Is there a way i can maybe juggle both of these works at the same time, or am I just going to have to bury my ideas away until I'm finished this piece of work?
Answer: Personally, I find it hard to work on more than one project at a time, probably because it takes a large percentage of my available brain power to get fully immersed in one project. Being immersed in two at once sounds like trying to do two things at the same time. Your train of thought could crash every time you switch projects.
(Research has shown that doing more than one thing at a time reduces one's performance on both tasks, while making you feel like you're performing better. It's an illusion. Give it up.)
That said, do not bury your ideas for the next project before writing them down, even just in point form. You can take half an hour to do this without abandoning your
first project.
Some people will spend a week or two on one project, then switch to another, then perhaps a third, then go back to the first etc.
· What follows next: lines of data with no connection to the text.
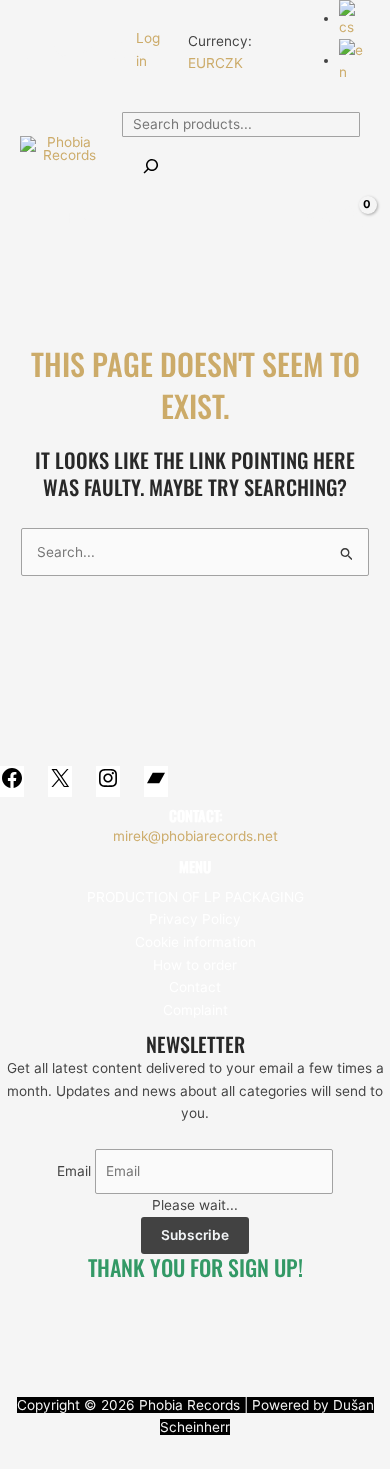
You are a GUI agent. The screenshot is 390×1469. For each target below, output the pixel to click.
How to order (195, 965)
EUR (201, 63)
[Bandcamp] (119, 51)
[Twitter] (59, 51)
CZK (229, 63)
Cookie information (195, 942)
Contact (195, 987)
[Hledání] (151, 167)
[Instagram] (89, 51)
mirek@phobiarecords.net (195, 836)
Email (74, 1171)
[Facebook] (29, 51)
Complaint (195, 1010)
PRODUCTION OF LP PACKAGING (195, 897)
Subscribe (195, 1235)
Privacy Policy (195, 919)
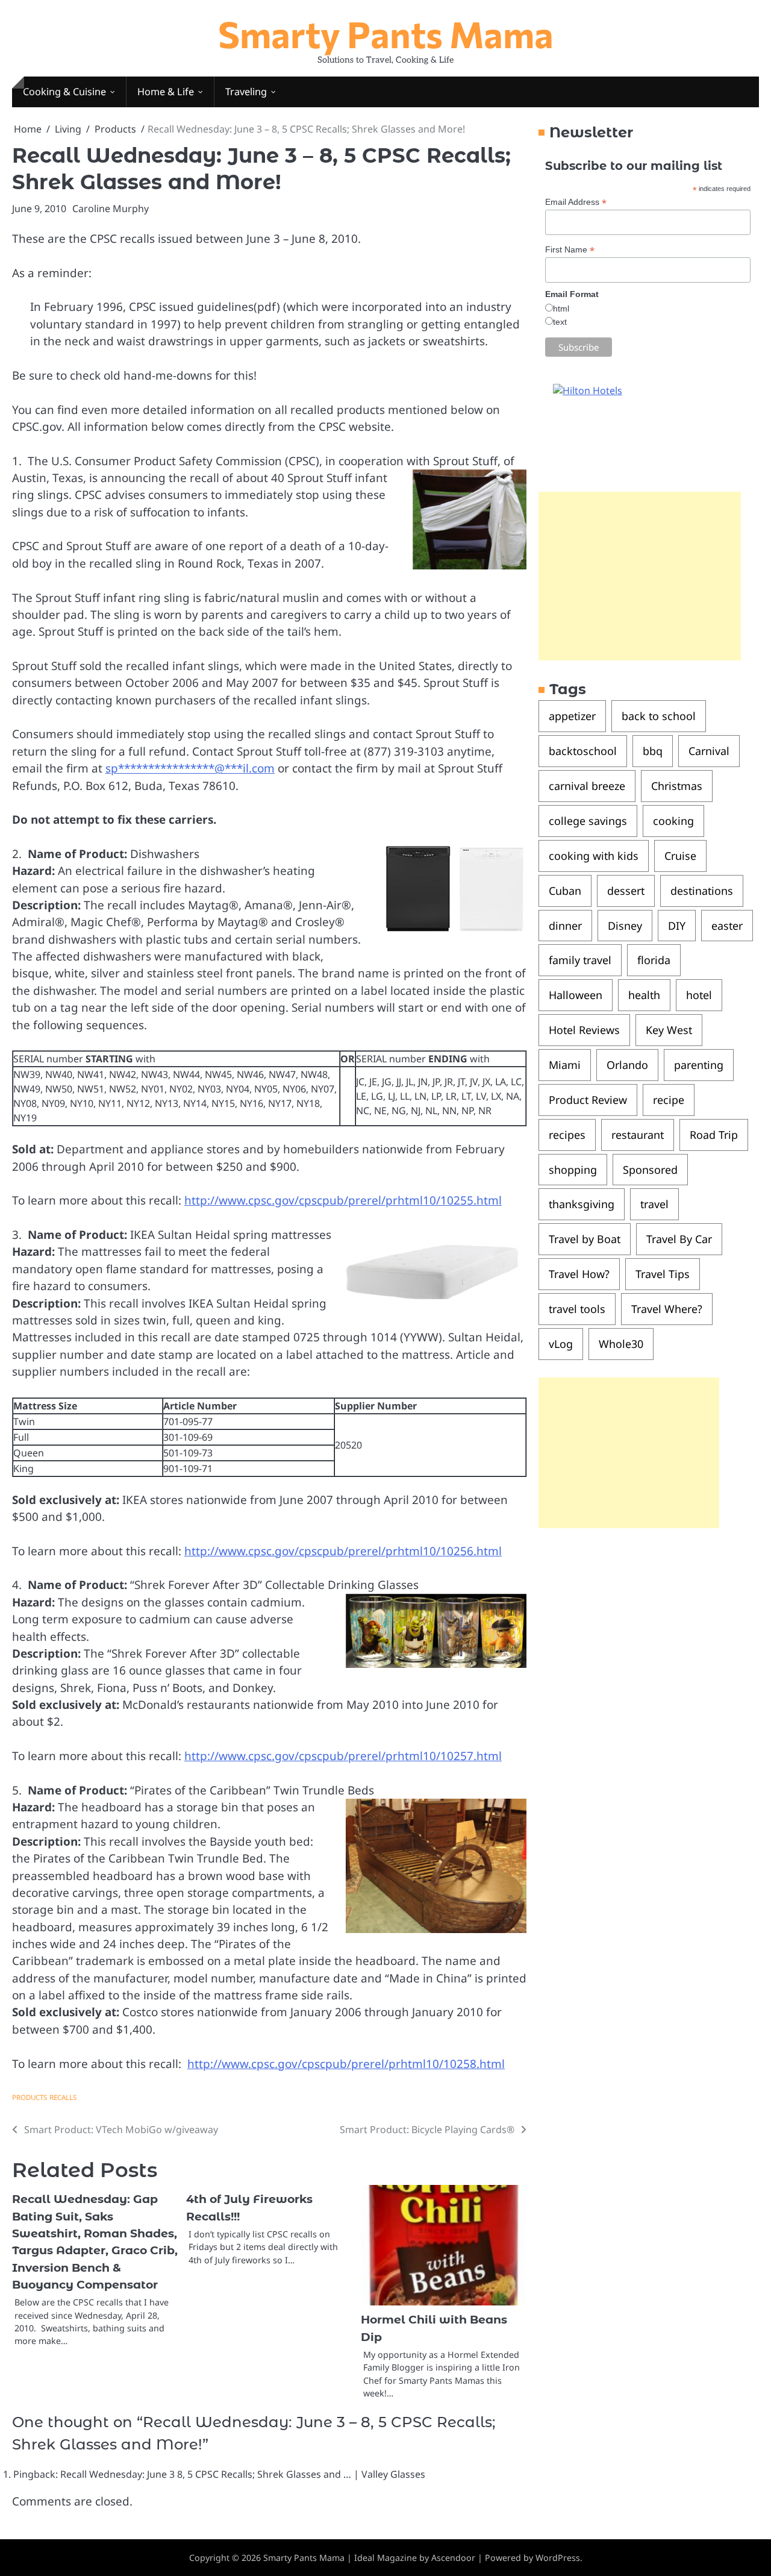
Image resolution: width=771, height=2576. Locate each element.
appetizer (572, 716)
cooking (673, 821)
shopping (573, 1169)
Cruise (680, 856)
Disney (625, 925)
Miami (565, 1065)
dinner (565, 925)
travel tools (577, 1309)
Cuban (565, 890)
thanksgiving (581, 1204)
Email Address (576, 202)
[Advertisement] (639, 576)
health (644, 995)
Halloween (575, 995)
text (560, 322)
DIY (676, 925)
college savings (588, 821)
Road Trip (714, 1134)
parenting (698, 1065)
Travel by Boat (584, 1239)
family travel (580, 960)
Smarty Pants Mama (386, 33)
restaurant (637, 1134)
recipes (567, 1134)
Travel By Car (679, 1239)
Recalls (62, 2097)
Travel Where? (666, 1309)
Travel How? (579, 1274)
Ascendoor (453, 2557)
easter (727, 925)
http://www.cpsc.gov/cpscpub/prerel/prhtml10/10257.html (343, 1756)
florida (653, 960)
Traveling (246, 91)
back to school (659, 716)
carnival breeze (587, 786)
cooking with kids (593, 856)
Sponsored (650, 1169)
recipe (668, 1100)
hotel (699, 995)
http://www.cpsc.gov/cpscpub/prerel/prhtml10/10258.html (346, 2064)
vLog (561, 1344)
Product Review (588, 1100)
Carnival (708, 751)
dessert (626, 890)
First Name (570, 250)
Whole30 (621, 1344)
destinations (701, 890)
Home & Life (165, 91)
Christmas (676, 786)
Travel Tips (662, 1274)
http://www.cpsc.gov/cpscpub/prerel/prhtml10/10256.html (343, 1551)
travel (654, 1204)
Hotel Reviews (584, 1030)
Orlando (627, 1065)
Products (29, 2097)
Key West (669, 1030)
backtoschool (583, 751)
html (561, 309)
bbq (653, 751)
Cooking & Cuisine (64, 91)
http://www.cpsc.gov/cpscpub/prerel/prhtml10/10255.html (343, 1200)
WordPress (557, 2557)
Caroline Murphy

Usually you switch projects like this because you've reached a point on one project where you feel some anxiety or uncertainty and doing something else is a way to avoid tackling the problem with the first project that is causing your anxiety.
This can work because, by the time you return to the first project, your anxiety about it will have had a chance to abate. However, the danger is that you can take forever to finish anything. You can keep jumping from one new project to the next until, a decade from now, you find yourself with a collection of half-finished manuscripts sitting on a hard drive that is now so old no computer can read the files and not even your closest friends believe you're a writer. (That may sound far fetched, but it's not. Seriously. It happens.)
A more effective approach is often to sit with the first project until the anxiety dissipates on its own and the ideas start flowing again. A little deep breathing, stretching, yawning, or even going for a walk can also help the anxiety to retreat.
If your second idea is strong, it will still be strong when your first project is finished.